------ SUPPLIED RECORDS

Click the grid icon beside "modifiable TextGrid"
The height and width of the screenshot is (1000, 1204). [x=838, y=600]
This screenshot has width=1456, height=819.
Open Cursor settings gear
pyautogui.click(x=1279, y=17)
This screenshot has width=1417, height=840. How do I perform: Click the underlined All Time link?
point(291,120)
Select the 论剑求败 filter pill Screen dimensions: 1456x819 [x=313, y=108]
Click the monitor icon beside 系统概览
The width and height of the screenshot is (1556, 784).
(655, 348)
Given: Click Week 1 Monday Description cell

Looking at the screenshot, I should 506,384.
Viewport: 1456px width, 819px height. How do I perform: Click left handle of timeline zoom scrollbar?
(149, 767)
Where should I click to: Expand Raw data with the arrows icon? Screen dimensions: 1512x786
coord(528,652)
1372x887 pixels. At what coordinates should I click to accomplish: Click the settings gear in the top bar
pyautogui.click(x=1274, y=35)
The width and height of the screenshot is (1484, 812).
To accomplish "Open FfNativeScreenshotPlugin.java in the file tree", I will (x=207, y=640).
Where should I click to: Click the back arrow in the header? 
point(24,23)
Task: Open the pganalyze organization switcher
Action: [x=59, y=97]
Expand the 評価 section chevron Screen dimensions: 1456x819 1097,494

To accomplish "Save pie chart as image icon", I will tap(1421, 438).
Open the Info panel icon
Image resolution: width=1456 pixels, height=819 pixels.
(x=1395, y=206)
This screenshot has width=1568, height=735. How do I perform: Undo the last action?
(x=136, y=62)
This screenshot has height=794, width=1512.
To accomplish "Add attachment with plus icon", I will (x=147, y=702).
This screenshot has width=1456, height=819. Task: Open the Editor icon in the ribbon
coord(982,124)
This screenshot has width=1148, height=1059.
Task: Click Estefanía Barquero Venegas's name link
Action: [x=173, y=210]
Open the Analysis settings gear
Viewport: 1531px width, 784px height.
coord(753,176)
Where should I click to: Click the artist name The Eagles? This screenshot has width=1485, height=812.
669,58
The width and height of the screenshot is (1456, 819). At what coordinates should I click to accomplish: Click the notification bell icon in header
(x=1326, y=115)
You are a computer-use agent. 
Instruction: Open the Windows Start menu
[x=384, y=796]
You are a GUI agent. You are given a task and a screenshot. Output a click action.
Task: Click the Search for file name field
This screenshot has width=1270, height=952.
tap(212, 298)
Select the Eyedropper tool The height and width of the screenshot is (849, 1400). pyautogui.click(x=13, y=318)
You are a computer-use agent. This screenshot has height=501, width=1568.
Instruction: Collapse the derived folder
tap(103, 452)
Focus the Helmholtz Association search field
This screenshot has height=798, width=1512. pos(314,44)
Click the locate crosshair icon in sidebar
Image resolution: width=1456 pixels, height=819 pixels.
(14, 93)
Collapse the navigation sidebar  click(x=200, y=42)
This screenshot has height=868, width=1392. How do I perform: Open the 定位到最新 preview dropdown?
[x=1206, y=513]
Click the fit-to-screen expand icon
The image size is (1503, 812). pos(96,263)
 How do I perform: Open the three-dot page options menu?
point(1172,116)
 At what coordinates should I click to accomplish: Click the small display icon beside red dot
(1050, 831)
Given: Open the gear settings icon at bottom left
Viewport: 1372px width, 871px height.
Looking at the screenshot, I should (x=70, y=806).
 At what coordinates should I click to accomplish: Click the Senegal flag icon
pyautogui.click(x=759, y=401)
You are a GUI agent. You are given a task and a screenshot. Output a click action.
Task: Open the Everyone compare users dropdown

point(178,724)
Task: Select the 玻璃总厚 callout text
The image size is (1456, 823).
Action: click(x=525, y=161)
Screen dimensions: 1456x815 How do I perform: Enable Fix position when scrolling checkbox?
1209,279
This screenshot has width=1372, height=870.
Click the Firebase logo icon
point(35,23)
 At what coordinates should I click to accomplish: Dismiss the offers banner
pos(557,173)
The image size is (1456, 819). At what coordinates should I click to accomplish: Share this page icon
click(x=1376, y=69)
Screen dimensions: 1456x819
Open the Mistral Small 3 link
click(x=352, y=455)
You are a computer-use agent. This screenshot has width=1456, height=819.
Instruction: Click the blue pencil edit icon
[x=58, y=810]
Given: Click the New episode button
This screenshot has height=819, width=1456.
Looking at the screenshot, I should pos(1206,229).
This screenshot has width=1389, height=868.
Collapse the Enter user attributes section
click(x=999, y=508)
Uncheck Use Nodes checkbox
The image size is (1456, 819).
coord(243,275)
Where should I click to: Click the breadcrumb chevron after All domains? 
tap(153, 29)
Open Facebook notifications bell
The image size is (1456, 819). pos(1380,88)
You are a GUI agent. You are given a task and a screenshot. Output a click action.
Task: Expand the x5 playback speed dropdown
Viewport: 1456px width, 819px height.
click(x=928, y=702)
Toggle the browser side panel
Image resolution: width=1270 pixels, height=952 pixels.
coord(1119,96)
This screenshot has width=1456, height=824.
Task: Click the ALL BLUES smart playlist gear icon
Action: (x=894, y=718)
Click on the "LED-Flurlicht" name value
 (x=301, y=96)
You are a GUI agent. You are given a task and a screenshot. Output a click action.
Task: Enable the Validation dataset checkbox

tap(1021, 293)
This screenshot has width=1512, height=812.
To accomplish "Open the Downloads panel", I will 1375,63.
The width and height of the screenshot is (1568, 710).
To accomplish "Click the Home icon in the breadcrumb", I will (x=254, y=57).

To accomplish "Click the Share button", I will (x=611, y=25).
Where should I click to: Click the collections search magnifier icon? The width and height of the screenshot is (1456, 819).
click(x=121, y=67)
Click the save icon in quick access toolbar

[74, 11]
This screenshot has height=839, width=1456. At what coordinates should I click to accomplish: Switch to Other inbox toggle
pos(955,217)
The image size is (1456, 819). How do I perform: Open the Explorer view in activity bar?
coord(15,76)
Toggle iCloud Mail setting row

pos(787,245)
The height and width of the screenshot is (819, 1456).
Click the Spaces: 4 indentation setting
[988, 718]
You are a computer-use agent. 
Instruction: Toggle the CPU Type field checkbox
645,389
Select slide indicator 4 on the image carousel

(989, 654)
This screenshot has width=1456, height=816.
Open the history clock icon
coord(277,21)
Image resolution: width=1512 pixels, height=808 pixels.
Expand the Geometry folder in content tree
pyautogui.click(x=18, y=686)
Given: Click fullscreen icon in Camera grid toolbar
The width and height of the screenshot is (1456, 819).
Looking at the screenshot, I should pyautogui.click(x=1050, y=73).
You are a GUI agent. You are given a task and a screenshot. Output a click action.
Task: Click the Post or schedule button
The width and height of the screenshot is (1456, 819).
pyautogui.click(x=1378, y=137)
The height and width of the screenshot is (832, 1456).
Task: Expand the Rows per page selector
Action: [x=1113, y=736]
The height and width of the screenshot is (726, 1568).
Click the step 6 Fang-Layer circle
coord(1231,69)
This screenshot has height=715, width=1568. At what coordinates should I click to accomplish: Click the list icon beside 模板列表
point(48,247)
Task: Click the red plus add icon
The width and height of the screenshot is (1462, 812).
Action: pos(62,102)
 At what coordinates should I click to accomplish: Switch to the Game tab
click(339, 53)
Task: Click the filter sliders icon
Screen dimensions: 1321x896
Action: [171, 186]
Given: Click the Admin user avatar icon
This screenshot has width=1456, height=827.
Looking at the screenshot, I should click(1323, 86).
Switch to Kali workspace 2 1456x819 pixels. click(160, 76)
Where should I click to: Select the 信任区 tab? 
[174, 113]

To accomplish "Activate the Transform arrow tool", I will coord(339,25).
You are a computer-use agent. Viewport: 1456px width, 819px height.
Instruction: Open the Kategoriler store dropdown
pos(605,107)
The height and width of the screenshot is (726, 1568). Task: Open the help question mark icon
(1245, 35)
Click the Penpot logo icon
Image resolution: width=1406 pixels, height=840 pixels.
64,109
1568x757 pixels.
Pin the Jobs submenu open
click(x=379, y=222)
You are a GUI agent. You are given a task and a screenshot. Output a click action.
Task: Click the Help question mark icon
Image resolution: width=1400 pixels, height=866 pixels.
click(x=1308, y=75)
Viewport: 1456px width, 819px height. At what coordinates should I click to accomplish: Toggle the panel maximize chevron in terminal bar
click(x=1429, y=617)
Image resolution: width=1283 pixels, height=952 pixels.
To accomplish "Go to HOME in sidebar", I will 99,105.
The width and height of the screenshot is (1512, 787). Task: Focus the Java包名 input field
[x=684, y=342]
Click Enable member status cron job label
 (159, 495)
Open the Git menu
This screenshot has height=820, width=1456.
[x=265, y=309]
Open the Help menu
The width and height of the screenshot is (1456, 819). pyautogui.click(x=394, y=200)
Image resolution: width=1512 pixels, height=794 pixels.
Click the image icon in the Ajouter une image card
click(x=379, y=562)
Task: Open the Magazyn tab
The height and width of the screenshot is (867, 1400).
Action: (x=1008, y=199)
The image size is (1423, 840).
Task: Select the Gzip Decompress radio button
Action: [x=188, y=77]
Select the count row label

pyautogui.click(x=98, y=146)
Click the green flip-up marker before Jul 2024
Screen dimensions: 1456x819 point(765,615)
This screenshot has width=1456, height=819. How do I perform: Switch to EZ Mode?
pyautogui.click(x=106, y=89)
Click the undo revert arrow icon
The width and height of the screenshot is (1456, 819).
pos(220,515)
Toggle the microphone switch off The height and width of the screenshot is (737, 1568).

------------

> _THE TASK_: Go through the data above and copy each line that holds the word "plus".

> _RESULT OF THE EXERCISE_:
To accomplish "Add attachment with plus icon", I will (x=147, y=702).
Task: Click the red plus add icon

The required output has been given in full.